Coronavirus update, Jan. 20: San Joaquin County deaths move back ahead of Stanislaus
Data from the three-day weekend moved San Joaquin County higher once again than Stanislaus for deaths to COVID-19.
San Joaquin did not update its numbers during the Martin Luther King birthday weekend, holding at 748 deaths. Tuesday’s report added 38 deaths, for a total of 786 in the more populous county to the north.
Stanislaus County updated daily through the weekend and added nine deaths Tuesday, for a total of 758.
The state reported that the Stanislaus seven-day positivity rate was at 18.04%, down from 19.37% a day earlier. The 14-day rate was 18.58%, down from 19.85%. The single-day rate of 7.18% was the county’s lowest since a 5.97% on Nov. 29.
The patient count at the county’s five hospitals dropped to 304 on Tuesday from 323 on Monday. It was the second lowest number in the new year but still a strain on caregivers. The number of available staffed adult intensive care unit beds was at seven, up from three the day before.
The county Tuesday reported 334 new cases and has 42,882 total cases since reporting its first in March. There have been 357,842 negative test results and 37,649 residents who are presumed recovered.

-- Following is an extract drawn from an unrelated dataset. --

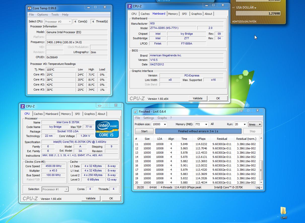Switch to the Caches tab in the lower CPU-Z window
Image resolution: width=305 pixels, height=223 pixels.
tap(38, 114)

A stay-at-home order has been in place since Dec. 6 because of tight ICU capacity in Stanislaus and 11 other counties in the San Joaquin Valley Region. The threshold to get out of the order is a projection of 15%. As of Tuesday, the San Joaquin and Southern California regions were at 0%. The Bay Area was at 7.4%, the Sacramento area at 8.9% and the rest of Northern California at 30.5%.
Based on future projections, Gov. Gavin Newsom lifted the month-long order in the Sacramento Region, citing the stabilization of the 13-county area’s ICU capacity.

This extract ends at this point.